Well, it turns out that the Planck data puts the kibosh on that.
They even found out that this is something the slightly lower Hubble constant helps with; if we forced the Hubble constant to be 72, we would favor 4 neutrinos instead of 3, but the data doesn’t lie! Instead, what we find is that there are likely 3 neutrinos, the sum of their masses is very small (less than 0.18 eV), and there’s no evidence at all for a sterile neutrino species out there.
As far as inflation goes, Planck was looking for signatures of primordial gravitational waves, which could signal certain models of inflation, or rule others out. I wrote a little about what various models predict, but the best constraints would have come from the polarization data, which Planck is still analyzing. So that wasn’t part of the data release.

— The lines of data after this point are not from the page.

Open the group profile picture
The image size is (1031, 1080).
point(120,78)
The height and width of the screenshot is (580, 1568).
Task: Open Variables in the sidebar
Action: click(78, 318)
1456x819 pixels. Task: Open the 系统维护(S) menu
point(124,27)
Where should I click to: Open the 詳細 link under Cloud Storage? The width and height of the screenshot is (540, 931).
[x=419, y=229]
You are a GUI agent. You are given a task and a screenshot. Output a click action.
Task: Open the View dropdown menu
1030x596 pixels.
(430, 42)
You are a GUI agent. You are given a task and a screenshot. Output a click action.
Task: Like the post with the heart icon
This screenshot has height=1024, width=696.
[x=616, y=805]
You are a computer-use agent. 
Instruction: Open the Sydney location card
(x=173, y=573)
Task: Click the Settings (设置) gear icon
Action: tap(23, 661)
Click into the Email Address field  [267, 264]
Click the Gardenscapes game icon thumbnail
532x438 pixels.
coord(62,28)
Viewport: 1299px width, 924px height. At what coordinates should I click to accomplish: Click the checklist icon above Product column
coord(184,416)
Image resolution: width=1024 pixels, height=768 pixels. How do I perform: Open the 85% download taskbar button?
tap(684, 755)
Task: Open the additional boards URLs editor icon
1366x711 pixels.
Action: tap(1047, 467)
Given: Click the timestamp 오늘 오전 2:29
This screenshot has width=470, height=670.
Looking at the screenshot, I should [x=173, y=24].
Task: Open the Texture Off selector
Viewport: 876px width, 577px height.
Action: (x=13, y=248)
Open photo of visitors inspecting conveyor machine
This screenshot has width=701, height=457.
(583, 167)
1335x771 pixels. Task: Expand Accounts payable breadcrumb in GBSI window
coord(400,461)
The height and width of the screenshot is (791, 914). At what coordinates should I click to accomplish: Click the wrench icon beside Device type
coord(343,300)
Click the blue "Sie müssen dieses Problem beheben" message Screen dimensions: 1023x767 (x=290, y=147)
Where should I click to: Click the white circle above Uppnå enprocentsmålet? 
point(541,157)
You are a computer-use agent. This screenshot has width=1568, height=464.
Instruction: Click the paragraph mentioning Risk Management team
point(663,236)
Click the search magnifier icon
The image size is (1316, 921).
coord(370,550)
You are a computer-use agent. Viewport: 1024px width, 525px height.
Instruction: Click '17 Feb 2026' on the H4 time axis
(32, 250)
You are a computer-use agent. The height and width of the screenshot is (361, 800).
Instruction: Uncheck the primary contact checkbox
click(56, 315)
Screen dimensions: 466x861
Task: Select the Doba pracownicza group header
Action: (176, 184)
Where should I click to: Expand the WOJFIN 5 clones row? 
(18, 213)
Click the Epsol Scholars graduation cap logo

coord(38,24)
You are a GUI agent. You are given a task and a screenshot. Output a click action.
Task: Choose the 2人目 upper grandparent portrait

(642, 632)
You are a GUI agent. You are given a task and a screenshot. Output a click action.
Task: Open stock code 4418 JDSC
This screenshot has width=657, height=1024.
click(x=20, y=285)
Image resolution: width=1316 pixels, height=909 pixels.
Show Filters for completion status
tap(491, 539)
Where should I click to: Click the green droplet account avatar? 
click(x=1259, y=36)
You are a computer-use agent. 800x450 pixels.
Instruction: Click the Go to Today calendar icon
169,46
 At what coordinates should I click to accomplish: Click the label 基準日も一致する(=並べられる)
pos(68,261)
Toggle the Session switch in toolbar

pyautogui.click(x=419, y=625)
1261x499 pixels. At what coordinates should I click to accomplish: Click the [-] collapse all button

Still, what they were able to release put some pretty impressive constraints on various inflationary models, and confirmed that hybrid inflation is disfavored, and also put many models of chaotic inflation on notice.
I’ve included the traditional “new” inflation (or slow-roll inflation) models here, which predict tiny, tiny tensor modes that will probably never be observable. But even though this doesn’t give us the “smoking-gun” detection of tensor modes that would allow us to confirm a model of inflation, one of the best predictions of inflation is a scalar spectral index (referred to here as a primordial tilt) that’s almost but slightly less than one.
The power spectrum, illustrated below, clearly shows that Planck can (and has) discriminated between the inflationary prediction and, say, an untilted spectrum (which would be ns = 1).
So yes to inflation, no to gravitational waves from it.
Yes to three very light, standard-model neutrinos, no to any extras.
Yes to a slightly slower-expanding, older Universe, no to spatial curvature.
Yes to more dark matter and normal matter, yes also to a little less dark energy.
And as far as anything bizarre goes? The fluctuations are still very, very much in agreement with what inflation and all known physics predicts, but there’s still that very bizarre alignment of the CMB on the largest angular scales with the plane of our Solar System, known as the axis-of-evil.
Feel free to dive in to the papers yourself if you like, and stay tuned for the eventual polarization results, which will tell us more about inflation than anything else that’s ever come before!
It’s a great time to be alive, as we’re understanding the Universe better and better than ever. Thanks to the ESA, the Planck mission and the entire science team for bringing us these fabulous results, and a new, more accurate perspective on our Universe than we’ve ever gotten before!